Par M. Mathieu DARNAUD et Mme Françoise GATEL,

Sénateurs

(1) Cette commission est composée de : M. François-Noël Buffet , président ; Mmes Catherine Di Folco, Marie-Pierre de La Gontrie, MM. Christophe-André Frassa, Jérôme Durain, Marc-Philippe Daubresse, Philippe Bonnecarrère, Mme Nathalie Goulet, M. Alain Richard, Mmes Cécile Cukierman, Maryse Carrère, MM. Alain Marc, Guy Benarroche , vice-présidents ; M. André Reichardt, Mmes Laurence Harribey, Jacky Deromedi, Agnès Canayer , secrétaires ; Mme Éliane Assassi, MM. Philippe Bas, Arnaud de Belenet, Mmes Catherine Belrhiti, Esther Benbassa, MM. François Bonhomme, Hussein Bourgi, Mme Valérie Boyer, M. Mathieu Darnaud, Mmes Françoise Dumont, Jacqueline Eustache-Brinio, M. Pierre Frogier, Mme Françoise Gatel, M. Loïc Hervé, Mme Muriel Jourda, MM. Patrick Kanner, Éric Kerrouche, Mikaele Kulimoetoke, Jean-Yves Leconte, Henri Leroy, Stéphane Le Rudulier, Mme Brigitte Lherbier, MM. Didier Marie, Hervé Marseille, Mme Marie Mercier, MM. Thani Mohamed Soilihi, Jean-Yves Roux, Jean-Pierre Sueur, Mmes Lana Tetuanui, Claudine Thomas, Dominique Vérien, M. Dany Wattebled .

Voir les numéros :

Sénat :

680 (2019-2020) et 83 (2020-2021)

L'ESSENTIEL

Réunie le mercredi 28 octobre 2020 sous la présidence de François-Noël Buffet (Les Républicains - Rhône), la commission des lois a adopté, sur le rapport de Mathieu Darnaud (Les Républicains - Ardèche) et de Françoise Gatel (Union centriste - Ille-et-Vilaine), le projet de loi organique n° 680 (2019-2020) relatif à la simplification des expérimentations mises en oeuvre sur le fondement du quatrième alinéa de l'article 72 de la Constitution .

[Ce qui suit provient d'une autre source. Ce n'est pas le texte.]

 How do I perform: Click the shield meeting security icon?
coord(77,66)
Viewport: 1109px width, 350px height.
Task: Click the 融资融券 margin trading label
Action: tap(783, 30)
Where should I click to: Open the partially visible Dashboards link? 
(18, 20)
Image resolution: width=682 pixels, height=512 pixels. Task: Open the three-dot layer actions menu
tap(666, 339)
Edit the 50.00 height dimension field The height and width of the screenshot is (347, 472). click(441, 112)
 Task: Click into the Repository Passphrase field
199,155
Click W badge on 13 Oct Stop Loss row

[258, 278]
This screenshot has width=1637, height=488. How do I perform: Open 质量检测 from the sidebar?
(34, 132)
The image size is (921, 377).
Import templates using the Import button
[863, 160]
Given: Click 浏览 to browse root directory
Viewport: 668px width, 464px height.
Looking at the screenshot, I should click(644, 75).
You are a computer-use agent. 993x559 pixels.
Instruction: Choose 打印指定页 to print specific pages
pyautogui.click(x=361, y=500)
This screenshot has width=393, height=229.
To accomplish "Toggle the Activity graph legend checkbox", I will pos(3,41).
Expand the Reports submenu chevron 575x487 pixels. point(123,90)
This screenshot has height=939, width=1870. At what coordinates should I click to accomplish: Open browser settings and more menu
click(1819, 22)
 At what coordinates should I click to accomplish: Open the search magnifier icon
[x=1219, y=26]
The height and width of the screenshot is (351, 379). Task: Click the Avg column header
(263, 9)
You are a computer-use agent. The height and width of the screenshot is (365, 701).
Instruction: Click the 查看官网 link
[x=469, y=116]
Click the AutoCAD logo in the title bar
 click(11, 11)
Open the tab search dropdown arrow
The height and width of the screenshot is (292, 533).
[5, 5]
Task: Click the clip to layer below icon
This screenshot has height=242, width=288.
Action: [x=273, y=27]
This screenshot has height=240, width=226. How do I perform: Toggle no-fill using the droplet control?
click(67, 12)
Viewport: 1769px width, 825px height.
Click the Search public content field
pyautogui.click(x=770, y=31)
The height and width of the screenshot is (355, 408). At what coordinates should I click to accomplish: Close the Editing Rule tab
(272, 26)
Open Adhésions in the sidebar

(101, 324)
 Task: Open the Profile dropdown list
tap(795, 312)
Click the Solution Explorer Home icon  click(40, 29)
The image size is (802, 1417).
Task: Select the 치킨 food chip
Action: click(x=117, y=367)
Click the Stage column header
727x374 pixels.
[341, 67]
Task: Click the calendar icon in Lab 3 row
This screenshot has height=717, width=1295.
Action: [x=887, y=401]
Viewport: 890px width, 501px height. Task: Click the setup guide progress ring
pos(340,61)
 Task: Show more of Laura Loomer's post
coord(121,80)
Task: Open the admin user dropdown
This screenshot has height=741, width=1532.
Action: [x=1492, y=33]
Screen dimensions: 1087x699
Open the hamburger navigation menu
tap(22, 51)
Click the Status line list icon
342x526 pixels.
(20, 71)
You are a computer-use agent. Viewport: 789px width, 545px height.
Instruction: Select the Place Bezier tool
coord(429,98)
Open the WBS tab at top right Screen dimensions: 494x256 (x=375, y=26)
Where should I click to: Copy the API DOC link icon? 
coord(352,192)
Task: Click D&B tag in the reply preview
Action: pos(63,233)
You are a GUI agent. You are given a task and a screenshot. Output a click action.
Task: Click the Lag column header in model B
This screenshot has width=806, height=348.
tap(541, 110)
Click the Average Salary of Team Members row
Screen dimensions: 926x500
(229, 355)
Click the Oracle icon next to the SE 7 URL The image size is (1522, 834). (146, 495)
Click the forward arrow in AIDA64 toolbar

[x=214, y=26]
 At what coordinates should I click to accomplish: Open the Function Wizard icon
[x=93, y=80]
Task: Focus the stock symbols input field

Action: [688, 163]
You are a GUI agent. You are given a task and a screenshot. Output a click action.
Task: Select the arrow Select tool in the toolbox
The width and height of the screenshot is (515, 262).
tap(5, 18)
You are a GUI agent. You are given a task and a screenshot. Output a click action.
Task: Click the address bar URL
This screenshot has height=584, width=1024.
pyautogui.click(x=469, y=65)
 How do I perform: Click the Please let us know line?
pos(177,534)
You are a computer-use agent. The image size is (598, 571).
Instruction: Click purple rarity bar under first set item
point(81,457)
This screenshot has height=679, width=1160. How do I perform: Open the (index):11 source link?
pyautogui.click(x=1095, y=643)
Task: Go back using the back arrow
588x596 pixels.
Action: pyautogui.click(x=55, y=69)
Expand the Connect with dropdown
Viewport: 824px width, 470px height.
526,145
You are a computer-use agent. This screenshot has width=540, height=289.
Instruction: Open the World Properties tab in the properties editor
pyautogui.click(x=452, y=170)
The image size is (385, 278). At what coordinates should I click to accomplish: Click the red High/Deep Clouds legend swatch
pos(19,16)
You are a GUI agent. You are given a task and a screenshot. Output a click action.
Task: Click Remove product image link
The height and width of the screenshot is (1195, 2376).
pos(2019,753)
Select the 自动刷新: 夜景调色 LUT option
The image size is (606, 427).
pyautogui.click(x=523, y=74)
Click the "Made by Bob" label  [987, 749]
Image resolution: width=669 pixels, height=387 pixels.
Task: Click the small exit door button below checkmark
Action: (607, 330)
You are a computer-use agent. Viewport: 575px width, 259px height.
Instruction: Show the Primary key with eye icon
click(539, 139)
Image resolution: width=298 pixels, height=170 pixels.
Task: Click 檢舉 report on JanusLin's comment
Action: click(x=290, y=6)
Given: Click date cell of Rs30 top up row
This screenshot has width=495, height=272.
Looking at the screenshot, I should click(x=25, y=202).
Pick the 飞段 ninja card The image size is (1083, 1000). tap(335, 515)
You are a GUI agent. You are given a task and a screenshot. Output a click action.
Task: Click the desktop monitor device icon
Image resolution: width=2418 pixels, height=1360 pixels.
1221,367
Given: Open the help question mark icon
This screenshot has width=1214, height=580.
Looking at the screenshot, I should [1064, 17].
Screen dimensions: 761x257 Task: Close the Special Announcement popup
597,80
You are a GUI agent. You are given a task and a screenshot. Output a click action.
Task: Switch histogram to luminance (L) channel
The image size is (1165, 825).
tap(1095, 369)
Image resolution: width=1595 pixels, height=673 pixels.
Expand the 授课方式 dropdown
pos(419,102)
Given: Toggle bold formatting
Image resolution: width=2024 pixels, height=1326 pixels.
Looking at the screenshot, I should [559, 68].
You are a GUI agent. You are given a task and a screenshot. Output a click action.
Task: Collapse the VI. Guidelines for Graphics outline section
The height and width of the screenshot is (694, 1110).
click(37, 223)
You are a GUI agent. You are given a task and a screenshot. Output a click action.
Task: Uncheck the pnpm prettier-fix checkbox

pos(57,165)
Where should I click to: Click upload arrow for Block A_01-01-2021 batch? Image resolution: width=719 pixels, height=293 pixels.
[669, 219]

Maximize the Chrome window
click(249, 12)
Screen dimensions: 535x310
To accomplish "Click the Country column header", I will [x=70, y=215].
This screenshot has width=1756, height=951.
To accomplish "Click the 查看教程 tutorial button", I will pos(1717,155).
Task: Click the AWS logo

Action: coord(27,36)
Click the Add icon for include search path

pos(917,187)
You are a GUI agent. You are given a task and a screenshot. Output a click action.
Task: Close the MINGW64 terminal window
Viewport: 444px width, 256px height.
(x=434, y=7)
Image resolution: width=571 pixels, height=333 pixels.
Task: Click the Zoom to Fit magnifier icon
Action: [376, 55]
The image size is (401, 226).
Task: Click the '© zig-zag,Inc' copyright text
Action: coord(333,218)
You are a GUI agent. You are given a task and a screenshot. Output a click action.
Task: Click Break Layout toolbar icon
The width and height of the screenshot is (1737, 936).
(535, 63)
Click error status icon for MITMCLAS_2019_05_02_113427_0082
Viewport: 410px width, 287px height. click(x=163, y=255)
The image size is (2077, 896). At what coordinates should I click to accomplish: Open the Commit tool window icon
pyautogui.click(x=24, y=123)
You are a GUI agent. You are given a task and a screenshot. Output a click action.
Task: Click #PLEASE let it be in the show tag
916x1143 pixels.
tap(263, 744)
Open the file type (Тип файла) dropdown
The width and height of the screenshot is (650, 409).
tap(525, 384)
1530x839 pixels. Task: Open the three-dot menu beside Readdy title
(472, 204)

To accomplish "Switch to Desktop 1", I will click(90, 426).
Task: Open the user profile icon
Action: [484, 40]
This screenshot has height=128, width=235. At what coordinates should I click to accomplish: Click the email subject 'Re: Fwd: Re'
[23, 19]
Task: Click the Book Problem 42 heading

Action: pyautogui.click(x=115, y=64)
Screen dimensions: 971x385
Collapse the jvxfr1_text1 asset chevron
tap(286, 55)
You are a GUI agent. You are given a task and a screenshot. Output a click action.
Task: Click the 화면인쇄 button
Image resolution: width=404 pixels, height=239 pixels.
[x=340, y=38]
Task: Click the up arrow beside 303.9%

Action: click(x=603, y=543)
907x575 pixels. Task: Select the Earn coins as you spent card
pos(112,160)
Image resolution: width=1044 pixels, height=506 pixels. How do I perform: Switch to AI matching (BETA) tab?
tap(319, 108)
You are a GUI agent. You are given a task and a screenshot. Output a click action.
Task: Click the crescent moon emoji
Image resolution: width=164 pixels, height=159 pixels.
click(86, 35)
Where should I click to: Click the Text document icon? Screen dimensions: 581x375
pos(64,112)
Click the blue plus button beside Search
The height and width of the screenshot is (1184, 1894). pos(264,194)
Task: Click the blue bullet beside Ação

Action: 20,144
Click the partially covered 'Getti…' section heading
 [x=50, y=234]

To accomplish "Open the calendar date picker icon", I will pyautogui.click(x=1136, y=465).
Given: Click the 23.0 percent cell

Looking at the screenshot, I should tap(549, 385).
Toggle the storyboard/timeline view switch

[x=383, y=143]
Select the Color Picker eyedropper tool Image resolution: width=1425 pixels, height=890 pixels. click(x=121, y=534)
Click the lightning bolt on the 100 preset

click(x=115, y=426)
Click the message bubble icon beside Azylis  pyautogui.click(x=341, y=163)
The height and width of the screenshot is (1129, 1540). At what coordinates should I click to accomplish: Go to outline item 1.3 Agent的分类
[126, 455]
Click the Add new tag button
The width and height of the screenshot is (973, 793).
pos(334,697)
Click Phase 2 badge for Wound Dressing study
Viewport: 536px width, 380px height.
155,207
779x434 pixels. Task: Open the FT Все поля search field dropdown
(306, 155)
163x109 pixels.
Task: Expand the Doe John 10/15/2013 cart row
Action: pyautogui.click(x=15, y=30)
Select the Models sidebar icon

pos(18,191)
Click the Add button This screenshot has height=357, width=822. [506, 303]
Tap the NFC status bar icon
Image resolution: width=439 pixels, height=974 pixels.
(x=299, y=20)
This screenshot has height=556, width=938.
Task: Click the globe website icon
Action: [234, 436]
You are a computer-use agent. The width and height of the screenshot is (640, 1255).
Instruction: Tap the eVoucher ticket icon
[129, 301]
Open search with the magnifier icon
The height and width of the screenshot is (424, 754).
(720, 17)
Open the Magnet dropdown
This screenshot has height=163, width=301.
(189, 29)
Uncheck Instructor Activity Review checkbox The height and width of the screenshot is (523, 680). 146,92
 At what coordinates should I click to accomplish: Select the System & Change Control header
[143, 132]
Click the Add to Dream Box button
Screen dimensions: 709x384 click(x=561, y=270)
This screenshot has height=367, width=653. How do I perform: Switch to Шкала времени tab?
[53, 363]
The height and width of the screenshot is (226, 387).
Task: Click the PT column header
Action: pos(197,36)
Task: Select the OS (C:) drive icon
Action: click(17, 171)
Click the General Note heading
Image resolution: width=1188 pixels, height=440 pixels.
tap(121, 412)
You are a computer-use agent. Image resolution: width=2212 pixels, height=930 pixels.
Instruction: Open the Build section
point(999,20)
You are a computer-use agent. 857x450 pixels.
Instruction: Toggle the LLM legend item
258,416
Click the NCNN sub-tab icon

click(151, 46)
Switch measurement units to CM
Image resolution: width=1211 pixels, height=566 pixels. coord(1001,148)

Ce texte permet une simplification du recours aux expérimentations locales et prévoit de nouvelles issues au terme de celles-ci. Il ne s'agit toutefois que d'ajustements essentiellement techniques, qui ne sont pas de nature à consacrer un véritable droit à la différenciation. Une révision constitutionnelle serait pour ce faire nécessaire, à l'image de celle portée par l'article 3 de la proposition de loi constitutionnelle pour le plein exercice des libertés locales , adoptée par le Sénat le 20 octobre 2020.

Suivant l'avis de ses rapporteurs, la commission des lois a adopté le projet de loi organique, en clarifiant les issues possibles à l'issue de l'expérimentation et en renforçant son évaluation, consubstantielle à la méthode expérimentale.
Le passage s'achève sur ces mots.